* _Work instructions_
Read the entries below and pull out each line with the string "mode".

* _Data supplied_
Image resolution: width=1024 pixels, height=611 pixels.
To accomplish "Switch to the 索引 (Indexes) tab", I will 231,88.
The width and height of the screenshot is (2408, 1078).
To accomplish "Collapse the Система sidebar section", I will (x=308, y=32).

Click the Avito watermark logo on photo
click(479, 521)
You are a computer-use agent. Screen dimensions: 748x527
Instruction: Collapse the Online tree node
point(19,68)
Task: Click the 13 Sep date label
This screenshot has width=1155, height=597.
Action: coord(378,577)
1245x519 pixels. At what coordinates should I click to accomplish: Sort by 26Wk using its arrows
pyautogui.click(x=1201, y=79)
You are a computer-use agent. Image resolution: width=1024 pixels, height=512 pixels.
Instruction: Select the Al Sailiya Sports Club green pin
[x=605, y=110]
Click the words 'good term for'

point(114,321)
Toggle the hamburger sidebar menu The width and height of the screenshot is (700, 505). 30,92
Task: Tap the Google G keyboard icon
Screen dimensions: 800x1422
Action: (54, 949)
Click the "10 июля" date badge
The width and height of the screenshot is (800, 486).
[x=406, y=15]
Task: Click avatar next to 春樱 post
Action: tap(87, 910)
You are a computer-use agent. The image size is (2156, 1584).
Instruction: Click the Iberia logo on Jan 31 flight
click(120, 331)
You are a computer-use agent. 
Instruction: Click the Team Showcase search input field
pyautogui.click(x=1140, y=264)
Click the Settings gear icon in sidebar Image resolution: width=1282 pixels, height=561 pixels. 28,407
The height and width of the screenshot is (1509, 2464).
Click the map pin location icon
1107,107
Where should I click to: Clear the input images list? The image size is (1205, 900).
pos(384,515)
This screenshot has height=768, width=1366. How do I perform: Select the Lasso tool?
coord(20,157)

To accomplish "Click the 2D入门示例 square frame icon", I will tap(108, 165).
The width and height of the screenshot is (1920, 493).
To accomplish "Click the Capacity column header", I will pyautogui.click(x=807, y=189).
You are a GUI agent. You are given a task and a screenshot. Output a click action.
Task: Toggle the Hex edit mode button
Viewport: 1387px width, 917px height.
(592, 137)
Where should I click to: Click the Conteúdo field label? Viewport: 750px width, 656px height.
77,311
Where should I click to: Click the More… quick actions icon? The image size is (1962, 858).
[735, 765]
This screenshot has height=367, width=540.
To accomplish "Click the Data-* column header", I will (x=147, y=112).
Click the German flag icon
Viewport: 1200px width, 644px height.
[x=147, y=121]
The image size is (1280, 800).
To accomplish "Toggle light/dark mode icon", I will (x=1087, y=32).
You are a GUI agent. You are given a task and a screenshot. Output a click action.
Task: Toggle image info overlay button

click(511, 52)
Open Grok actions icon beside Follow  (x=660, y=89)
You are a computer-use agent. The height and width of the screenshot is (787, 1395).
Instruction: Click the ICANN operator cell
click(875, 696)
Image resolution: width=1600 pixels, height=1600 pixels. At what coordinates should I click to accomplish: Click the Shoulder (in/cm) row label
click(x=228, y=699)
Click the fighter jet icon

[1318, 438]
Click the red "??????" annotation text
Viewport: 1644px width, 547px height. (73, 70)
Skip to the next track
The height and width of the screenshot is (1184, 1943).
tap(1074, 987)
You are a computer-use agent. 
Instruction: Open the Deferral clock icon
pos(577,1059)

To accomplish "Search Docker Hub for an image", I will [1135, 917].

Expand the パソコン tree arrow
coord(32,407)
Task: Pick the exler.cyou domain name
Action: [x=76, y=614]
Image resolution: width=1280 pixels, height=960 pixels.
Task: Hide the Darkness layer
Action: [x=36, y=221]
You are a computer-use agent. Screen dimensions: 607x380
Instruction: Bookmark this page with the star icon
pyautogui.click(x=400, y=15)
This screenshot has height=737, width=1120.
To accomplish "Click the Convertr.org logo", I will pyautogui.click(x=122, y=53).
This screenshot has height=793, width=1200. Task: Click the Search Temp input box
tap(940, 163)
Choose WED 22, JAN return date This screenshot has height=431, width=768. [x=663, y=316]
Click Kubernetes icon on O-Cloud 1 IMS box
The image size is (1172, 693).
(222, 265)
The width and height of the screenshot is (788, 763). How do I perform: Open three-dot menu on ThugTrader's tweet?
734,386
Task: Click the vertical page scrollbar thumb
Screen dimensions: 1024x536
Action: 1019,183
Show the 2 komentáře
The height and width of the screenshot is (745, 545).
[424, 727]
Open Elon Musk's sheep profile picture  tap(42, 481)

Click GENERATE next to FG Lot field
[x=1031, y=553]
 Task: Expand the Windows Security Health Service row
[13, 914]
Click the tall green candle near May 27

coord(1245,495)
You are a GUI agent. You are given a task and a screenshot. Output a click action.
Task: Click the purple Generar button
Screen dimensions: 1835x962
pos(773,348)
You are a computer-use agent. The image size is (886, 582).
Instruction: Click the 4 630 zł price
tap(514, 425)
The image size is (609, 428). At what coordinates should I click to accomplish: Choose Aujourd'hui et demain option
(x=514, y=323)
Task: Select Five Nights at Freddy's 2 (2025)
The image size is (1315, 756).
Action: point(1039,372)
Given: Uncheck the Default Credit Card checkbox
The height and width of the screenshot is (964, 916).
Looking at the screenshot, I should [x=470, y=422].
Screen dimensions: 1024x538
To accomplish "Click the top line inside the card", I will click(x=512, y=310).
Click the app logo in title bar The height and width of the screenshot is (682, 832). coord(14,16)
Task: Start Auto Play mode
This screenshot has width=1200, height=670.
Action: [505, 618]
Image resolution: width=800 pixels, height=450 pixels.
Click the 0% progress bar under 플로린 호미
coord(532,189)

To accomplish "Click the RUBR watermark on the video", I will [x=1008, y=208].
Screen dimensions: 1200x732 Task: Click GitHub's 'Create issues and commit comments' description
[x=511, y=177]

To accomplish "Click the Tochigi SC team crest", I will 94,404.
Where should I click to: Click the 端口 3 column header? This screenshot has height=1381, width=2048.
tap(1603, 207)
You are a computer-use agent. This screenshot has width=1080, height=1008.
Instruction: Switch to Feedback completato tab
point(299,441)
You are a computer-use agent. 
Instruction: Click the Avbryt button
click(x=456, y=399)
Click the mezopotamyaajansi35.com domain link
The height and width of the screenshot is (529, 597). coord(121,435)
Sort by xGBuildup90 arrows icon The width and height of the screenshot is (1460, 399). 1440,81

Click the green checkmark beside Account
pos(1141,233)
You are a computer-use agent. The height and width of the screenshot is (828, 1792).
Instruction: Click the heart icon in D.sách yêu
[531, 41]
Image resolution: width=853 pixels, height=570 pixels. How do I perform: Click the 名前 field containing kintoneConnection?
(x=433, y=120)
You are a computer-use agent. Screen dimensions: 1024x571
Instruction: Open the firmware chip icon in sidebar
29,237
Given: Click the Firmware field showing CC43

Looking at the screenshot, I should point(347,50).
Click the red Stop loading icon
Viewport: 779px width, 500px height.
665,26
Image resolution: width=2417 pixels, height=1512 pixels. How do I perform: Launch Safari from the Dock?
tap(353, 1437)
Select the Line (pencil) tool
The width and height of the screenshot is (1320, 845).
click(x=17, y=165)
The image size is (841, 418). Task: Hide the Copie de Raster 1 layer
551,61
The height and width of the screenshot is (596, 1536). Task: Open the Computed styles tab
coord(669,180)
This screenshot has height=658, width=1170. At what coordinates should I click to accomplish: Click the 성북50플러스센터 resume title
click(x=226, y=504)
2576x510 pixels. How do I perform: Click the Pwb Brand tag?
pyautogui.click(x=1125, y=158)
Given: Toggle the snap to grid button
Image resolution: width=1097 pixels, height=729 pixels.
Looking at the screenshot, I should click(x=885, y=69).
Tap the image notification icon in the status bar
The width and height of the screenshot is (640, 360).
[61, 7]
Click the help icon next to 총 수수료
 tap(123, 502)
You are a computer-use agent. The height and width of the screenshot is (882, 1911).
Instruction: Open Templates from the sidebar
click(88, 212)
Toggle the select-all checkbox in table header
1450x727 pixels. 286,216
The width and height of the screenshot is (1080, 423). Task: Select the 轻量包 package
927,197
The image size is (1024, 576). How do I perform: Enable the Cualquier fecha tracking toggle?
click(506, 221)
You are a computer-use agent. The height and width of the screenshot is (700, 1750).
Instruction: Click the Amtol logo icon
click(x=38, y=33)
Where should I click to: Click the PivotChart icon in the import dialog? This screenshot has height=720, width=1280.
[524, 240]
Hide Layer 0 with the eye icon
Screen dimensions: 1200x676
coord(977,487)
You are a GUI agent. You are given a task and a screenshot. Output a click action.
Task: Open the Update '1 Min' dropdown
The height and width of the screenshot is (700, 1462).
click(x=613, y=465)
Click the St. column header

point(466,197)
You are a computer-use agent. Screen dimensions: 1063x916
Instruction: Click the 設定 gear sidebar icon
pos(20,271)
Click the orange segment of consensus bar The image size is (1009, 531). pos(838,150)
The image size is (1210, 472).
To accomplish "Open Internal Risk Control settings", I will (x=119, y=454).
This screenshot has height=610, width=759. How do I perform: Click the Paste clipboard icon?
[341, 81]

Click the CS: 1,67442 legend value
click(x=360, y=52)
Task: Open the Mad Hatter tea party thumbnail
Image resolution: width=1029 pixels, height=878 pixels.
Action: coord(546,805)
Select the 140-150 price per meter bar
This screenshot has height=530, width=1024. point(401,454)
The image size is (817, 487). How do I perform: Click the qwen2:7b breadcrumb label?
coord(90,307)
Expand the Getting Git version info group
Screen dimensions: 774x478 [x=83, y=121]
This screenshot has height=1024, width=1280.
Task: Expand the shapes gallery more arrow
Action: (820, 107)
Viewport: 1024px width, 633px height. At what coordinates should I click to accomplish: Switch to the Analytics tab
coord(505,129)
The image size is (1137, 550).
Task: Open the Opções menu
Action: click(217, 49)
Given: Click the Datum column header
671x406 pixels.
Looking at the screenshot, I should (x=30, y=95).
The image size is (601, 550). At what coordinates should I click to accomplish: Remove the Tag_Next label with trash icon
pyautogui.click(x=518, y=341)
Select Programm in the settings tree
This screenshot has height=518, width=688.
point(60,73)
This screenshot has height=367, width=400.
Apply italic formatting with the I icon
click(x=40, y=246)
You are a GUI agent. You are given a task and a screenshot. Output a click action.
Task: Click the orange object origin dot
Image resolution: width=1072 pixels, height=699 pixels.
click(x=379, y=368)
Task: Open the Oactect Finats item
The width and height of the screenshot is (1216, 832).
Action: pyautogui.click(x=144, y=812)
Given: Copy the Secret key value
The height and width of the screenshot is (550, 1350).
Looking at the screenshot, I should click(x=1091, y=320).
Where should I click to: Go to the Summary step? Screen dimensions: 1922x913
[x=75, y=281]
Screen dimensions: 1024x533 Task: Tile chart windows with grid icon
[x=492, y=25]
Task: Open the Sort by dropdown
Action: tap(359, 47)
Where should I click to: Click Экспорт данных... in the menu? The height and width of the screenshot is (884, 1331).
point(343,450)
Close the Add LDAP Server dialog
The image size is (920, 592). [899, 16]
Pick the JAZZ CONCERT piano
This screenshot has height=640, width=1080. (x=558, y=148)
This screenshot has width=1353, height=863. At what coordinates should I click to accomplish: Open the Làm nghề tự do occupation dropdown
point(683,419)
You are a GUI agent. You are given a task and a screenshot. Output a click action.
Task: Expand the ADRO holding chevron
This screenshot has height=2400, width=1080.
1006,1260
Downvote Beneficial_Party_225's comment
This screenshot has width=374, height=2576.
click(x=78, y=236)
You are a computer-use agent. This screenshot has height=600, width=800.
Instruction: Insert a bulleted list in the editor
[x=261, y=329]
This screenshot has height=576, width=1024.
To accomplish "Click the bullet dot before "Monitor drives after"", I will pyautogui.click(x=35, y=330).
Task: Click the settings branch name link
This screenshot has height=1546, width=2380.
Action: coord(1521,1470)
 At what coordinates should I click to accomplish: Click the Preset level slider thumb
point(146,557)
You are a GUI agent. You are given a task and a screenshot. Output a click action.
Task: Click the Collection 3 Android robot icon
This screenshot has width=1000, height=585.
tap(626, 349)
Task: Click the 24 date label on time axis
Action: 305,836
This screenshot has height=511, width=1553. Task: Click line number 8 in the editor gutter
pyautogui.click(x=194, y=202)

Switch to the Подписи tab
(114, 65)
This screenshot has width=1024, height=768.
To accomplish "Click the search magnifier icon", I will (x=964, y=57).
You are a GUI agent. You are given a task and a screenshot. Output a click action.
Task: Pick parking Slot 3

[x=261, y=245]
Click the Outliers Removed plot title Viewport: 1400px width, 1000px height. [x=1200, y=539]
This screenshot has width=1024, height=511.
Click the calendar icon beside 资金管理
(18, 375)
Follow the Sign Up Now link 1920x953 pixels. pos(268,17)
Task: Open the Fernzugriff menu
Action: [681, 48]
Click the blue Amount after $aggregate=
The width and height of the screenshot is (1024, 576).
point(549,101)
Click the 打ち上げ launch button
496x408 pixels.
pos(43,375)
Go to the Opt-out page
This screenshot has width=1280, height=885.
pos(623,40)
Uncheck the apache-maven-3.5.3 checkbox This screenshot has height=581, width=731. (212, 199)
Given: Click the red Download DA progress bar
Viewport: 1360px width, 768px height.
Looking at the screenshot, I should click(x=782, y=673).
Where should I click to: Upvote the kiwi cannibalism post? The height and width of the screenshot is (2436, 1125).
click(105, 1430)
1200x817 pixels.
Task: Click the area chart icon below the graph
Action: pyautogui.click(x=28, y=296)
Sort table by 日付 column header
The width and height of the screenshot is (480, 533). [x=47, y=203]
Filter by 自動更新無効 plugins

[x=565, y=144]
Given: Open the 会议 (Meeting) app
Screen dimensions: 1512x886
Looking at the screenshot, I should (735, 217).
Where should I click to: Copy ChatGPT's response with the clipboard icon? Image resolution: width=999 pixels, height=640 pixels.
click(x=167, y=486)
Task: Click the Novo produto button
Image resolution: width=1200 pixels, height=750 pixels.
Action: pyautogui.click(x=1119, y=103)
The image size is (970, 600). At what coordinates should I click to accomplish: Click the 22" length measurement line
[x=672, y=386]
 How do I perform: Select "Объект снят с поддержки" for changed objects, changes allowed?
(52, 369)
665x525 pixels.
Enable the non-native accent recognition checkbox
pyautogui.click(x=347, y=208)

* _Answer to the problem_
Task: Toggle the Hex edit mode button
To accomplish "Toggle light/dark mode icon", I will (x=1087, y=32).
Task: Start Auto Play mode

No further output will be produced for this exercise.